● **Exercise aim**: Below are lines of data; restate word for word those running from the line containing "The width and height of the screenshot is (670, 373)." to the line containing "Given: Select the", inclusive, and no others.

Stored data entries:
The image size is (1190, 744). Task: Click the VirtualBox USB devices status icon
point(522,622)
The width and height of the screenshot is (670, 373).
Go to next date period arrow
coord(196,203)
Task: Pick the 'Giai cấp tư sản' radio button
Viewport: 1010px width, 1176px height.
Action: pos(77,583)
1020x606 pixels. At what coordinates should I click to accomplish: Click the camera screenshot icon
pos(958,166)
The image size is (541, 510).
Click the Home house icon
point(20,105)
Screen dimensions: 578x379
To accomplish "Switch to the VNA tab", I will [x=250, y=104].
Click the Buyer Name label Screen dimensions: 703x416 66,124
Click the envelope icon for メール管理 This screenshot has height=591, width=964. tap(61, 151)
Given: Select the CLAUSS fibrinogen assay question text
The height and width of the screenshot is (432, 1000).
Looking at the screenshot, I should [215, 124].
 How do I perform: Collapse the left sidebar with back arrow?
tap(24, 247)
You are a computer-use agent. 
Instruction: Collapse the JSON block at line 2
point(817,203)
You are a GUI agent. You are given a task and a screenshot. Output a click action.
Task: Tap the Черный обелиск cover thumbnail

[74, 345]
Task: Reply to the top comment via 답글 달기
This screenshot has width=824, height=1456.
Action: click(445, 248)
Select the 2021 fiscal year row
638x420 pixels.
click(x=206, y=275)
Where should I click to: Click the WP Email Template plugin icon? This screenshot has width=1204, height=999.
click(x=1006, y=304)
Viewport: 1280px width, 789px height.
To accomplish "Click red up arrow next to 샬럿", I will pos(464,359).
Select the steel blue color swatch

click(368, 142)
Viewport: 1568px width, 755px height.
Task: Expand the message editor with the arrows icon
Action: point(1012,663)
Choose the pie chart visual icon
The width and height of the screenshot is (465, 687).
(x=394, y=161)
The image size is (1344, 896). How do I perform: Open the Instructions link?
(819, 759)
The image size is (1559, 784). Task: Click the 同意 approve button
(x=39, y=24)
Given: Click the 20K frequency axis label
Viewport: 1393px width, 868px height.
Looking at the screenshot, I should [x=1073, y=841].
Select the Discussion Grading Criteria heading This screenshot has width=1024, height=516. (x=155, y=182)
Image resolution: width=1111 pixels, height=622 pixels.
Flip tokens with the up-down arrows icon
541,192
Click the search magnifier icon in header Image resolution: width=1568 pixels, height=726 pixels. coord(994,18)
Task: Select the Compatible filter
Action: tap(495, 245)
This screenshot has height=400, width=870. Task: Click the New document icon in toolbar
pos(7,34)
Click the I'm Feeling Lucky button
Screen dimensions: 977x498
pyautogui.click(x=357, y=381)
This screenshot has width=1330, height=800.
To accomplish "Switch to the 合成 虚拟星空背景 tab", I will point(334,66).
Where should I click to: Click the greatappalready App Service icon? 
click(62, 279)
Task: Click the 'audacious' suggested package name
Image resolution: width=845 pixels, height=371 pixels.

● **Response below**:
The width and height of the screenshot is (670, 373).
Go to next date period arrow
coord(196,203)
Task: Pick the 'Giai cấp tư sản' radio button
Viewport: 1010px width, 1176px height.
Action: pos(77,583)
1020x606 pixels. At what coordinates should I click to accomplish: Click the camera screenshot icon
pos(958,166)
The image size is (541, 510).
Click the Home house icon
point(20,105)
Screen dimensions: 578x379
To accomplish "Switch to the VNA tab", I will [x=250, y=104].
Click the Buyer Name label Screen dimensions: 703x416 66,124
Click the envelope icon for メール管理 This screenshot has height=591, width=964. tap(61, 151)
Given: Select the CLAUSS fibrinogen assay question text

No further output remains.